*** SOURCE TEXT ***

WINNERS
Air rifle brats
Come Christmas, New Mexico children wishing for BB guns have a new report to cite when their parents shout back, "You'll shoot your eye out!" According to a four-year report issued this month by the New Mexico Department of Health, the holiday season (November–February) is actually the low point of the year for BB-gun-related trips to the emergency room. And to further counter the Ralphie Parker argument from A Christmas Story, of those, only 36 percent were head shots. Locally, Santa Fe County averages only five reported BB-gun-related injuries per year.
Electrosensitivity sufferers
If anything New Mexican was going to top the Drudge Report over the Memorial Day weekend, SFR thought it would've been the suddenly scandalous 3rd Congressional District race. Nope. All weekend the Drudge Report's first-after-the-logo slot linked to KOB's segment on "electrosensitivity" sufferers who believe Wi-Fi signals are slow-roasting their nervous systems and that the City of Santa Fe's wireless network violates the Americans with Disabilities Act.

*** End of SOURCE TEXT ***

### TASK GOAL
Condense the source text's paragraph beginning "Come Christmas, New Mexico children" into a bulleted list of its main facts.

*** EXERCISE DATA ***

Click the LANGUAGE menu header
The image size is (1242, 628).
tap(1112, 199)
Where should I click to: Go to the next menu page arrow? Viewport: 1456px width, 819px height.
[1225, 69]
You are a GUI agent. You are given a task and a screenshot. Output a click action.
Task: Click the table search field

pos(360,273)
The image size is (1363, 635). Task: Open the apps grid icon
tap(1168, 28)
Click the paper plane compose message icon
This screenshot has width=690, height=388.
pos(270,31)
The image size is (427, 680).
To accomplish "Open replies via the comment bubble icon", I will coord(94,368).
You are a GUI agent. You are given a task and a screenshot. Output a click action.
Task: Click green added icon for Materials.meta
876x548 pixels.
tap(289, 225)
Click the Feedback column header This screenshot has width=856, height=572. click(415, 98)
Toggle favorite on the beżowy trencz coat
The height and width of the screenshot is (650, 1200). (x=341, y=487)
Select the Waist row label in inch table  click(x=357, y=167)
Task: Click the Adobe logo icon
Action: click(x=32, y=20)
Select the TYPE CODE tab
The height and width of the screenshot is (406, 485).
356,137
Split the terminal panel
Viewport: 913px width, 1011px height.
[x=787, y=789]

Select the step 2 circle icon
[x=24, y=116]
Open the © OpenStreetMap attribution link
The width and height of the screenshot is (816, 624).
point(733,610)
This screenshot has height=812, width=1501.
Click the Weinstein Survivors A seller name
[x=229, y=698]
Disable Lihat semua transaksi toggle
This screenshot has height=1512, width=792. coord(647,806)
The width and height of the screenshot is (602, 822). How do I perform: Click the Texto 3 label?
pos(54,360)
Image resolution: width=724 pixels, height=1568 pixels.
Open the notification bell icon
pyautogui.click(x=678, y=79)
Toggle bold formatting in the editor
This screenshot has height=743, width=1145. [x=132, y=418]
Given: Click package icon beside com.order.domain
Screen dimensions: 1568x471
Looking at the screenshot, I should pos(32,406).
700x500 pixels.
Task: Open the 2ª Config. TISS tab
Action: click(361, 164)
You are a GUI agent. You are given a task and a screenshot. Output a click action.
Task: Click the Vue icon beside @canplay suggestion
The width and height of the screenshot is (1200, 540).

*** End of EXERCISE DATA ***

### SOLUTION
- A four-year report issued this month by the New Mexico Department of Health gives New Mexico children wishing for BB guns a reply to "You'll shoot your eye out!"
- The holiday season (November–February) is the low point of the year for BB-gun-related emergency room trips.
- Only 36 percent of those were head shots.
- Santa Fe County averages only five reported BB-gun-related injuries per year.